Runs pytest -v, captures output, and instructs the LLM to diagnose failures and produce a FIX_PLAN.md. Stops with "All tests passed" when the suite is green.

dumpcode --test-fixer

--coverage

Runs pytest --cov=src/dumpcode --cov-report=term-missing and instructs the LLM to plan tests for uncovered lines. Stops cleanly when coverage is already >95%.

dumpcode --coverage

--refactor

Reviews the code for SOLID violations, code smells, and structural weaknesses. Instructs the LLM to rank suggestions by impact and avoid over-engineering.

dumpcode --refactor

--optimize

Analyses the code for performance bottlenecks: algorithmic complexity, I/O in loops, memory usage. Explicitly avoids micro-optimizations.

dumpcode --optimize

AI Integration

DumpCode can automatically send the generated prompt to an AI provider and stream the response to your terminal.

Supported providers

Provider Models Env var
Anthropic (Claude) claude-3-5-sonnet-latest, claude-opus-... ANTHROPIC_API_KEY
Google (Gemini) gemini-2.5-pro, gemini-2.0-flash GOOGLE_API_KEY
OpenAI (GPT) gpt-4o, o1, o3 OPENAI_API_KEY
DeepSeek deepseek-chat, deepseek-reasoner DEEPSEEK_API_KEY

Enabling auto-send

# Force auto-send for any profile
dumpcode --cleanup --auto

# Override the model for this run
dumpcode --readme --auto --model gemini-2.5-pro

# Disable auto-send for a profile that has auto_send: true
dumpcode --my-profile --no-auto

Or set "auto_send": true in a profile to make it always auto-send when active.

Testing connectivity

dumpcode --test-models

Runs parallel connectivity tests against all providers that have API keys configured, and reports which ones are reachable.


Workflow Guide

Focused fix: only changed files

When you've edited a few files and want the LLM to review only your changes:

dumpcode --changed --cleanup

DumpCode runs the linters against the full project (so you see all errors), but restricts the <files> context to only what git reports as modified. The LLM sees the linter errors and the relevant source — nothing more.

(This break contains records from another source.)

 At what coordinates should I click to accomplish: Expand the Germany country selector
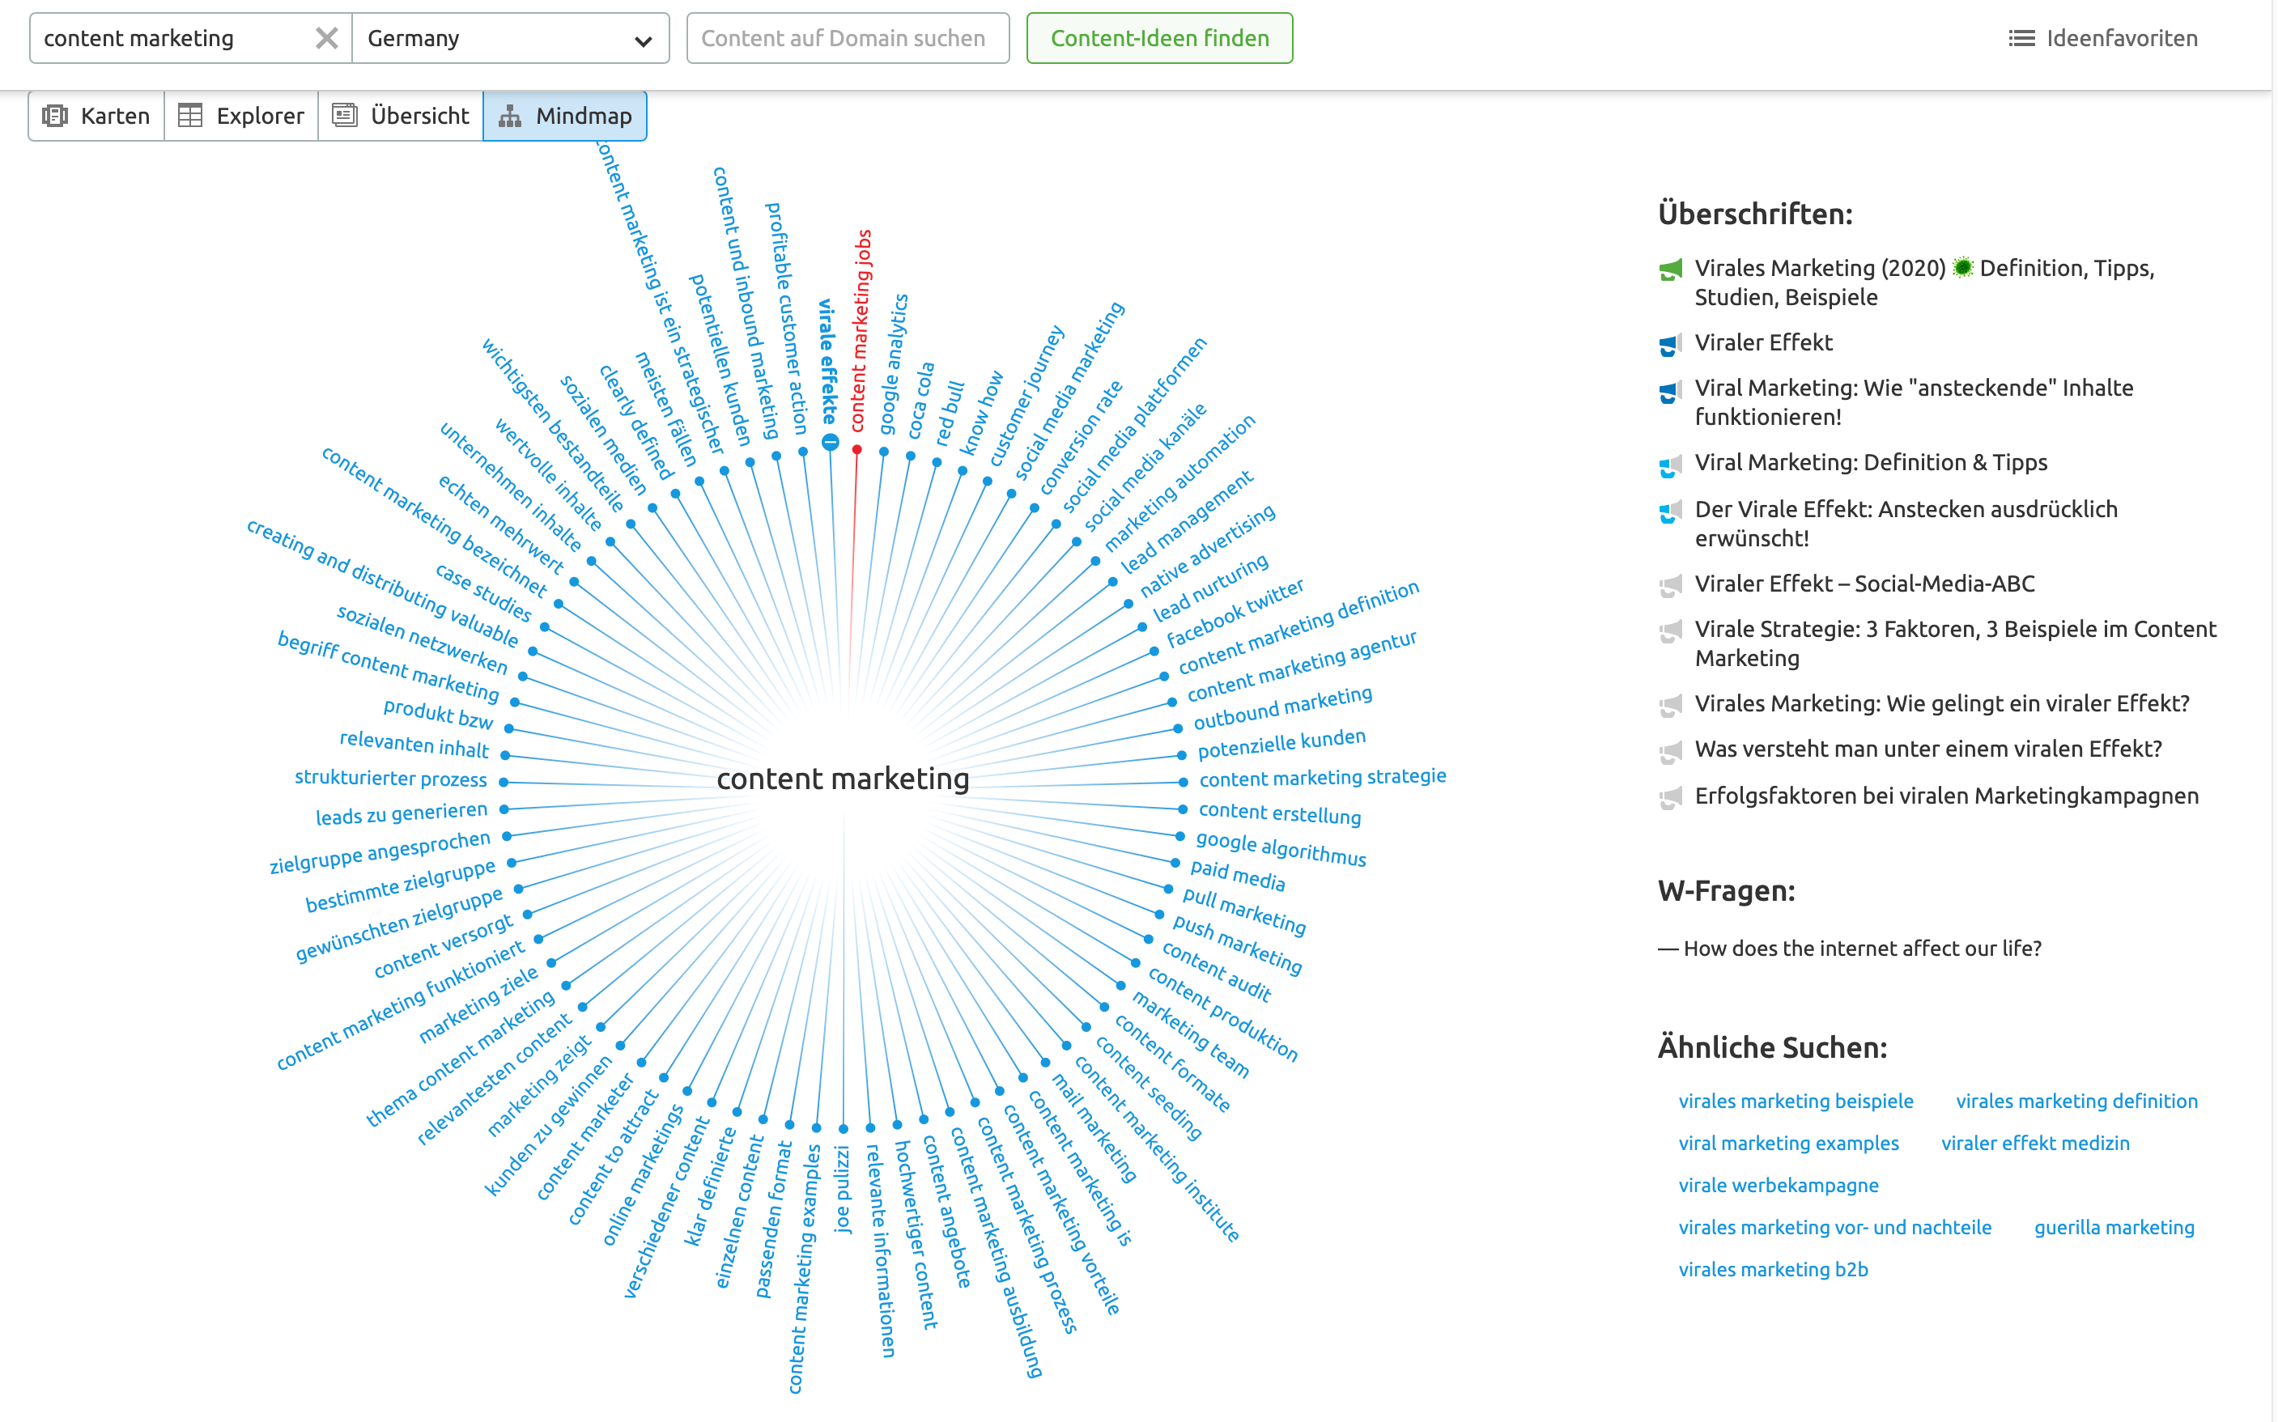click(x=646, y=37)
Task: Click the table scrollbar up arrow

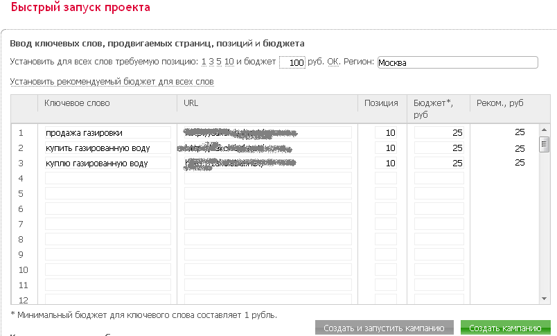Action: [545, 129]
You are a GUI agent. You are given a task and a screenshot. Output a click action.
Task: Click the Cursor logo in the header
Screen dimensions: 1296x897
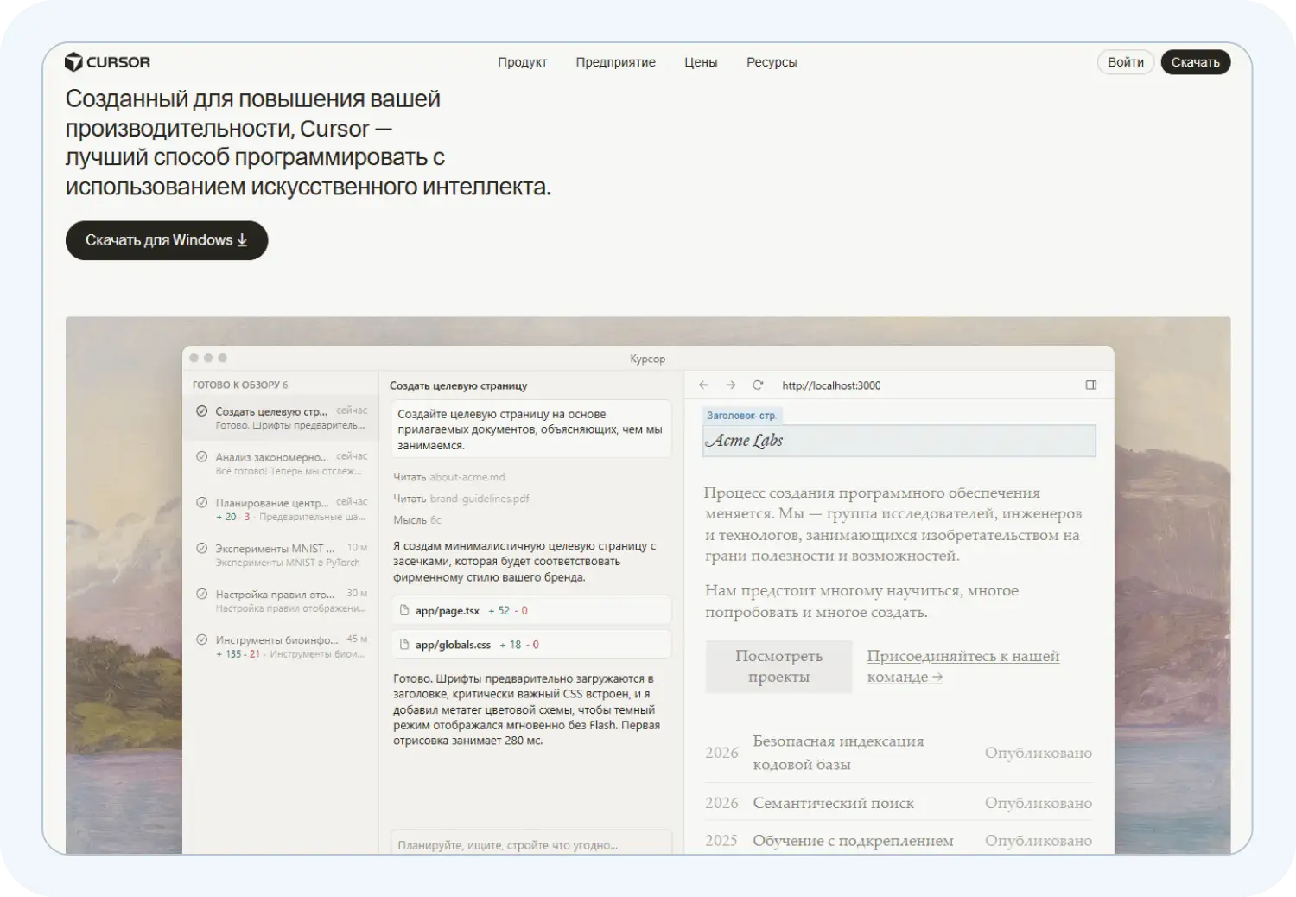(x=107, y=62)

Spec-driven development loop

Use DumpCode to maintain a living PLAN.md that drives development:

Step 1 — Create the spec:

dumpcode --architect -q "Create a specification for a plugin system."
# Copy the LLM's response

Step 2 — Save it:

# Paste the Markdown and press Ctrl+D
dumpcode --new-plan -

Step 3 — Check what's next:

dumpcode --plan-next

Step 4 — Implement, then repeat from Step 3.

--plan-next marks finished tasks, defines the next milestone, and stops cleanly when the project is complete.

Ask a one-off question

Use -q to append a custom task without defining a profile:

dumpcode -q "Why does the DumpSession class maintain both tree_entries and files_to_dump?"
dumpcode --changed -q "Does my change introduce any race conditions?"

Limit scope with depth

For large monorepos where you only want to see the top-level structure:

dumpcode -L 2 --structure-only

Modify the config via LLM

If you want to add or change a profile but aren't sure of the JSON syntax:

dumpcode --change-profile "Add a profile called 'api-docs' that generates OpenAPI documentation"

This generates a prompt explaining the current config schema and your instruction. Send it to an LLM and paste the result into .dump_config.json.